«Ястреб» тем временем стоял перед необходимостью принятия решения об очередном выводе войск. Цифры были настолько низкими, что, когда настал очередной срок в конце июня, не было никаких возможностей осуществить значимые сокращения. Но Никсон решил объявить о выводе 10 тысяч войск в течение двух месяцев – и попросил Циглера добавить, что больше ни один новобранец не будет отправлен, если сам не вызовется стать добровольцем. Призыв, ставший по большей части главной причиной неспокойствия в студенческих городках, больше не угрожал студентам службой во Вьетнаме; когда вузы возобновили работу осенью, студенческие протесты закончились. Никсон с удовольствием объявил о возобновлении пленарных заседаний на пресс-конференции 29 июня, через день после новостей о выводе войск, за полторы недели до демократического конвента. «Нью-Йорк таймс», как можно было предвидеть, пожаловалась на то, что это совпало с политическим календарем. Я обратил внимание журналиста на то, что эта дата была выбрана Ханоем. Следовательно, только два вывода оказались возможны: или Ханой хотел посодействовать переизбранию Никсона, невероятная перспектива, или же Ханой хотел сохранить возможность урегулирования
Возобновление переговоров имело большое символическое значение: оно показало, что Ханой больше не считает само собой разумеющимся ни военную победу, ни поражение Никсона на выборах. Если бы Ханой был уверен в победе, он приурочил бы переговоры к одновременному проведению какого-то впечатляющего нового наступления. Если бы считал, что сможет устроить политическую смерть Никсона, он стал бы затягивать переговоры и опубликовал бы неоднозначные мирные предложения для того, чтобы взбудоражить нашу внутреннюю оппозицию и представить администрацию как препятствие на пути к миру – как он делал это перед «пасхальным» наступлением. То, что Ханой настаивал на возобновлении пленарных заседаний, даже несмотря на то, что они могут совпасть с демократическим конвентом, было демонстрацией растущих сомнений Ханоя по поводу возможности полной победы.

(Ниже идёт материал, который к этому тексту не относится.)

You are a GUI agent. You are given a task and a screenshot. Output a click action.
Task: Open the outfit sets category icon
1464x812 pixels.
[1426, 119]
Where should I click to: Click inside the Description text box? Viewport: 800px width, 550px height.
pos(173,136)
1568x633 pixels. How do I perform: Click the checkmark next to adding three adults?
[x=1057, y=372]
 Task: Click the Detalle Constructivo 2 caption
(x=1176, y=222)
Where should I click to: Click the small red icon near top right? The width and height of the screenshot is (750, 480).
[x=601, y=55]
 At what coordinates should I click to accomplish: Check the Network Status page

Я все время полагал, что наступление Ханоя закончится серьезными переговорами, что бы там ни произошло. Если бы Ханой хотел победить на поле боя, Никсона заставили бы идти на урегулирование на условиях Ханоя; если бы наступление было остановлено и казалось бы, что вероятный кандидат от демократов сенатор Джордж Макговерн побеждает на выборах, Ханой стал бы выжидать. Он сделал бы ставку в исключительно благоприятных условиях, которые предлагал. (Условия Макговерна были намного лучше для Ханоя, чем он запрашивал на наших секретных переговорах.) Если бы наступление было приостановлено, а Никсон выглядел как вероятный победитель на выборах, Ханой предпринял бы главное усилие для того, чтобы достичь урегулирования с нами. Мое личное предсказание тоже было такого рода: если Никсон будет больше чем на 10 процентов опережать по опросам общественного мнения к 15 сентября, Ханой существенным образом поменяет свою переговорную стратегию и будет стремиться к достижению немедленного урегулирования. Но для того чтобы реализовать этот вариант, Ханой должен выполнить две задачи: он должен был бы выведать наши намерения с тем, чтобы понять наши цели, и попытаться уменьшить разногласия за это время, так, чтобы окончательное соглашение было быстро составлено, если он этого пожелает, за несколько недель, остающихся до выборов.
Я не был согласен с теми сотрудниками моего аппарата, которые считали, что Ханой предпочтет затяжную войну после проведения наступления. Задействовав свои регулярные войска, он обнаружит технически трудным возврат к партизанской войне. Такой курс столкнулся бы также и с психологическим препятствием. Это стало бы признанием того, что после 10 лет кровавых военных действий, которые истощили страну, Северный Вьетнам был вновь на тех же позициях, с которых он начинал действовать. Ханой мог бы принять такую стратегию, если бы все остальное не удалось; он не стал бы ее выбирать при наличии иных вариантов.